Recipie courtesy Delzeen Watcha

I love my Parsi food that I make regularly at home. These are the foods I grew up eating and they are my comfort foods. Though I follow a healthy eating pattern, my home-made parsi food does not come in the way as they are super healthy and super tasty. My favorites are: Ravo, its a sweet made with sooji and milk and sugar. I make with home-made  date syrup, which is healthier than using sugar. Patra Ni Pachi, which is a delicacy, Its usually made with Pomfret fish. The fish is marinated in a green coriander chutney and then wrapped in a banana leaf and steamed. and Dhansak, which is a dal made with mutton and served with Brown rice (caramalized) and a bowl of kachumber (salad) to the side.

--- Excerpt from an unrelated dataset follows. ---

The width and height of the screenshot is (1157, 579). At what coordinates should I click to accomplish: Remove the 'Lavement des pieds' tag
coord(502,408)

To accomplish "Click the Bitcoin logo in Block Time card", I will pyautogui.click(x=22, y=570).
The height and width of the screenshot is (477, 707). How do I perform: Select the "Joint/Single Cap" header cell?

— Dinaz Vervatwala, wellness coach and motivational speaker

My favorite Parsi New Year memory is my mom’s homemade Ravo, a sweet semolina pudding — the aroma is all over the house. And then in the evening dressing up in a saree and going to the Agiary. Enjoying a hot jardaloo Marghi with the family on Parsi new year is fun because it’s sweet, sour and tangy! Parsis love this flavour.”